Se sentant rosir, elle lui répondit tout de même faiblement :
- Les deux...
- Allez, je ne vous retient pas plus longtemps, tu sembles à bout. Ross, deuxième étage, tout au fond du couloir, porte de gauche.
- Super merci, prêtes moi donc le double des clés que je ferme derrière moi. J'sais pas si elle aura la force de l'faire elle-même.

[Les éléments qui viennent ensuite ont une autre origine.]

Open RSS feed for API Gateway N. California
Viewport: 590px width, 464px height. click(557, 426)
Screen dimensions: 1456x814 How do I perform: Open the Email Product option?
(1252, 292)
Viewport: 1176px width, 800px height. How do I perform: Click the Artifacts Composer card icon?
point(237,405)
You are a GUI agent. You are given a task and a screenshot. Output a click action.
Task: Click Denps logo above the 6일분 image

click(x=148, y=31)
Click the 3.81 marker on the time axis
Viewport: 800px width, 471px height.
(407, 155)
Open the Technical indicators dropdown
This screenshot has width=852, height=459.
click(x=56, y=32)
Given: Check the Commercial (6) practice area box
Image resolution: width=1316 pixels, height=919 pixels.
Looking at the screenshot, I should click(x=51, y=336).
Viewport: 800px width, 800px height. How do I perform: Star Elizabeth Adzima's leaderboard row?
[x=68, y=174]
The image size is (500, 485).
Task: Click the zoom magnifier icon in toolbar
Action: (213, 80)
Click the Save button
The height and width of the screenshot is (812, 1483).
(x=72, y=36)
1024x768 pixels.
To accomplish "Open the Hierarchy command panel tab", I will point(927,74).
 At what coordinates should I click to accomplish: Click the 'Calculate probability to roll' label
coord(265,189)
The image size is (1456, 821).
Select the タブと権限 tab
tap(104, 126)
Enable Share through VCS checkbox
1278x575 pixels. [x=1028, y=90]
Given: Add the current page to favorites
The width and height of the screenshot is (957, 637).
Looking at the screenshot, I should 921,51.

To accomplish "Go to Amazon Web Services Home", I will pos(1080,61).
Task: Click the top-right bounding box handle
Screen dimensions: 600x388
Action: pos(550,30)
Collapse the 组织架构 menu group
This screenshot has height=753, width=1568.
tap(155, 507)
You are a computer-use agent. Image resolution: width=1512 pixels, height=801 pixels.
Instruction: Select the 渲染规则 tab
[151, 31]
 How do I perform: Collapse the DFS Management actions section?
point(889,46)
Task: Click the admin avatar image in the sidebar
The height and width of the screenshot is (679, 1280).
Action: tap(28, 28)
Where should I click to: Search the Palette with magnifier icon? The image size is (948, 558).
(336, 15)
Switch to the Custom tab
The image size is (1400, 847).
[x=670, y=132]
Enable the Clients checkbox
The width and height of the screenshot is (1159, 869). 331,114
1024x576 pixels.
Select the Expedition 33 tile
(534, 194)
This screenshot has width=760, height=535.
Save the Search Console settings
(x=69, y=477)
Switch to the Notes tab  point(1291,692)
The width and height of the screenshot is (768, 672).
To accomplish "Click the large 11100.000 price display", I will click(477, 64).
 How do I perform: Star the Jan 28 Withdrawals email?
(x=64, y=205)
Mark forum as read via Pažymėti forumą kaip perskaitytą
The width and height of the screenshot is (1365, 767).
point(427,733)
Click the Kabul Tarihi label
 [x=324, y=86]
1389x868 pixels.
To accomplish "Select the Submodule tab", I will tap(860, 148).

La clé en poche (que le patron lui avait glissé), l'homme monta sans effort les escaliers jusqu'à la chambre. Là, d'un habille jeu d'équilibre et de technique tout en se penchant en avant, il réussit à se libérer une main puis déverrouiller la porte et la poussa du bout du pied.
Songeuse la jeune femme se demanda s'il avait l'habitude. Ce qui commença mine de rien et malgré la fatigue intense, à l'inquiéter. Après tout, même s'il lui avait sauvé la vie, elle ne le connaissais pas. Peut-être que son instinct avec l'épuisement l'avait trompé sur son compte. Semblant lire dans ses pensées Ross lui expliqua :
- T'inquiètes la belle, t'imagines pas le nombre de fois où j'ai dû traîner mes gars jusqu'à leurs plumards, j'ai des années d'entraînement. Et puis si j'voulais te faire quoi que ce soit, j'taurais ramené sur mon navire. C'est sûr que j'me serais pas cassé le cul à faire tout le trajet. J'te rappelle aussi que j'ai une dette envers toi.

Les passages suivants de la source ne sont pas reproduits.